The Happy Ever After Playlist (The Friend Zone #2)(3)



This was seriously so inconvenient. I kept checking my cell phone to make sure the volume was up.

No calls or texts.

I was contemplating my limited options when, like the cherry on top of the sundae, Tucker peed on the floor of the vet’s office.

The vet looked unfazed. She pulled paper towels from a dispenser without looking up from her chart and handed them to me. Tucker retreated under a chair and looked on with sorry puppy dog eyes.

“He was eating grass too.” I crouched and dropped towels on the mess. “I think he has a stomachache.”

“He might have a bladder infection. We should test the urine.”

I whirled on her from my pee puddle. “Wait, me? You want me to pay for this test? Seriously? This isn’t even my dog.”

She shrugged over her clipboard. “Well, just be aware that if he has an infection he won’t be able to hold his urine. Tomorrow’s the weekend, so it’ll cost more to bring him in then if he doesn’t get picked up. Plus he’s likely in pain. If you can’t afford it, you could always take him to the Humane Society. They might treat him there.”

The shelter was out. And the pain thing bugged me. With my luck I would end up with him until tomorrow and I’d be back here paying double, begging them to make the peeing stop. I put a finger to my twitching eyelid. “Fine. Test him. Maybe the owner will pay me back?”

God, I was already tired tomorrow, just from today.

My cell phone pinged, and I looked at it wearily.

Kristen: Did the cop have that porn-stache they always have?



Ping.

Kristen: You should have cried. Machine gun sobbing always gets me out of tickets. Just sayin’.



I snorted. She was trying to make me smile. She and her husband, Josh, were on Sloan watch today. High alert, code red. Keeping an eye on me in case I flipped out or broke down.
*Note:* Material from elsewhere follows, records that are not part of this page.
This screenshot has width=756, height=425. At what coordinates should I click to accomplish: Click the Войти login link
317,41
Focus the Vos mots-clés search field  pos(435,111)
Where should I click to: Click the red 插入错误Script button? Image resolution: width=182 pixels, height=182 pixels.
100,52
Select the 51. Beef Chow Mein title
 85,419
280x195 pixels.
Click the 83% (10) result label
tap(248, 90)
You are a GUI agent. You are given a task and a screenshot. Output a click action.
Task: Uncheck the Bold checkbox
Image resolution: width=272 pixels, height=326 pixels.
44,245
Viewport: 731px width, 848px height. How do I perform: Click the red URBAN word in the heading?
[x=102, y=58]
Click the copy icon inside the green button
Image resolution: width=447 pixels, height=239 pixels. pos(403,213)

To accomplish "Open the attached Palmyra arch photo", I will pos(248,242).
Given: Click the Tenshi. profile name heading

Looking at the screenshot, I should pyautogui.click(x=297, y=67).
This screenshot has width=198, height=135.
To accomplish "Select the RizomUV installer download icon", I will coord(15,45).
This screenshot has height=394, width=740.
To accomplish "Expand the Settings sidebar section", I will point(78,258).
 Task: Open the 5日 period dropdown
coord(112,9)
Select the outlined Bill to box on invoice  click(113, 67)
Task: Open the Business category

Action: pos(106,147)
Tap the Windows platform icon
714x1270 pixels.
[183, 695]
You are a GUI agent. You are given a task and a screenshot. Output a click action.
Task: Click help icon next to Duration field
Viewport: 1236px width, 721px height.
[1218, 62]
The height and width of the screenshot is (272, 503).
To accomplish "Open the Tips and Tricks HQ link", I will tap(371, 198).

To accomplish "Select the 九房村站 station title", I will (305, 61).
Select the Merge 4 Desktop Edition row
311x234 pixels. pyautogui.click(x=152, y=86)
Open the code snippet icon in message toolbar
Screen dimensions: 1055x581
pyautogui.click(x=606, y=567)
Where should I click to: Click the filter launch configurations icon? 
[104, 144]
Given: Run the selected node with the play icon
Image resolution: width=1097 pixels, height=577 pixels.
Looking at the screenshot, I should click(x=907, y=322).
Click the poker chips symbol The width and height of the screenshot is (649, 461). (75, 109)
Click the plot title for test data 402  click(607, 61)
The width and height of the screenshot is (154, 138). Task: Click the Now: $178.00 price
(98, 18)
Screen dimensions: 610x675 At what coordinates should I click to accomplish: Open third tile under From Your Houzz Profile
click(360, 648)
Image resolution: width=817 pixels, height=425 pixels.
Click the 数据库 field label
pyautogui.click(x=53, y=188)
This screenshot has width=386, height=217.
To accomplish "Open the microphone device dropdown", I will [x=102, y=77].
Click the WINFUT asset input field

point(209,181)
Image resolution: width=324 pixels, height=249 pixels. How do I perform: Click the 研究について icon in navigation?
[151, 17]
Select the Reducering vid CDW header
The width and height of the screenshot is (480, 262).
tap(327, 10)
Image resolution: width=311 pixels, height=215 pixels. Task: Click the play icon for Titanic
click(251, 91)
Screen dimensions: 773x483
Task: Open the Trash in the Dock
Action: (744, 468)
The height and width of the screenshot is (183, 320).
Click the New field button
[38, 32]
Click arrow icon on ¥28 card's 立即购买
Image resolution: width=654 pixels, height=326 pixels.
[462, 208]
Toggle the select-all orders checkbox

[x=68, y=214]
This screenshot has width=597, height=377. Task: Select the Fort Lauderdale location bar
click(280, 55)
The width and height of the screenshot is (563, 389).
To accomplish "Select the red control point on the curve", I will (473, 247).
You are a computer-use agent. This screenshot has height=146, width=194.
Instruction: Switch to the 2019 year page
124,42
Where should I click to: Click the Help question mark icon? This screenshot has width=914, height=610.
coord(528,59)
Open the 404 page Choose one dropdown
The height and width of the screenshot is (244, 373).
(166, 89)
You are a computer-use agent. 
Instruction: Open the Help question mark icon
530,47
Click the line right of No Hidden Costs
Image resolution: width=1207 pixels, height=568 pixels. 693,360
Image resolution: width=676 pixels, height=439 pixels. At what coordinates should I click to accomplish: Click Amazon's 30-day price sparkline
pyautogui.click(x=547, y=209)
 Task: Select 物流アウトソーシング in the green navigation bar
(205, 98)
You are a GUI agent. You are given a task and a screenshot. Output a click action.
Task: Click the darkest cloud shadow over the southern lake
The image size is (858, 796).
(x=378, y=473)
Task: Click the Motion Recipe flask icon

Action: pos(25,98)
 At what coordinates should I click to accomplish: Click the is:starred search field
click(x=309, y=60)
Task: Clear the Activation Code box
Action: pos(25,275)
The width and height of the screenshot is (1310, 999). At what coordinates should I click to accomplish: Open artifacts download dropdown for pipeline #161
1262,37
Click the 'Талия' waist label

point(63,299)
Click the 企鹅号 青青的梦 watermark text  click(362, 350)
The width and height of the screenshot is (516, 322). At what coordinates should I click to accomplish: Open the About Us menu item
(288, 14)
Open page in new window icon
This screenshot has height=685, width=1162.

It was probably a good idea.

Two hundred dollars and one expensive bladder infection later, we left with our dog antibiotics. On top of Tucker’s vet bill, I bought a leash and a small bag of dog food. I needed enough supplies to at least get me through tomorrow in case this ended up being a sleepover. I also grabbed a chew bone and a ball to keep him busy. I didn’t need this Tasmanian devil destroying my house.

I wasn’t familiar with his breed. I forgot to ask the vet. He looked sort of like a small golden retriever. It wouldn’t surprise me if he turned out to be half honey badger. He was a little wild. What dog jumps through a sunroof?

Whatever he was, he was not what I was supposed to be doing today.

Today I was supposed to be with Brandon.

Setting a bottle of Woodford Reserve against his headstone. Sitting on a blanket on the grass next to where we laid him to rest, telling him how much I missed him, how the world was worse for him not being in it, how hollow I was and it wasn’t getting better with time like they said it would.

April eighth was the two-year anniversary of his accident. Not the date of his death—he lived a month before he succumbed to his injuries—but the date of the crash. That was really the day his life was over. My life was over. He never woke up. So today could never just be some day.

The year held a lot of days like that for me. The day in December when he’d proposed. His birthday. My birthday. Holidays, the date of the wedding that never happened. In fact, most of the calendar was a minefield of hard days. One would crest, I’d live through it, and then another one would roll toward me in the constant ebb and swell that was the year.

Another year without him.

So I had planned to distract myself today. Have my visit to the cemetery and then be productive. Get some paintings done. Eat something healthy. I’d committed to not sleeping through the day like last year. I’d promised myself I would ignore that the month of April smelled like a hospital to me now and reminded me of fixed pupils and beeping machines with tempos that never changed.

I glanced at my phone again.

Nothing.





Chapter 2





Sloan





? affection | Between Friends


Ten days. I’d had Tucker for ten wonderful, fur-on-my-bedspread, wet-kisses-in-the-morning, tail-wagging days.

I knocked on the door of Kristen’s house, grinning from ear to ear. When she opened it, she stared. “You fucking did it.”

“I told you I would.” I beamed, edging past her into the house, not waiting to be invited in. Tucker and her little dog, Stuntman Mike, circled each other, tails wagging, noses to butts.

She closed the front door behind me. “You walked here? That’s like seven miles, you crazy bitch.”

“Yeah, I know,” I said. My reemergence into daylight had been shocking friends and family alike lately. “I have to use your bathroom. Is Oliver awake?”

“No, he’s down for his nap.” She followed me down the hall. “God, you’re really loving this dog thing, huh? Oh, which reminds me,” she said, “I made him something.” She disappeared and came back a second later holding up a dog tee that read I JUMPED ON SLOAN THROUGH A SUNROOF AND ALL I GOT WAS THIS T-SHIRT.

I snorted. Kristen ran an online business from her house that sold merchandise for dogs.

I went into the bathroom, and she tucked the shirt under her arm and leaned on the door frame. Josh wasn’t home, so we fell immediately back into our old roommate habit of never closing doors between us.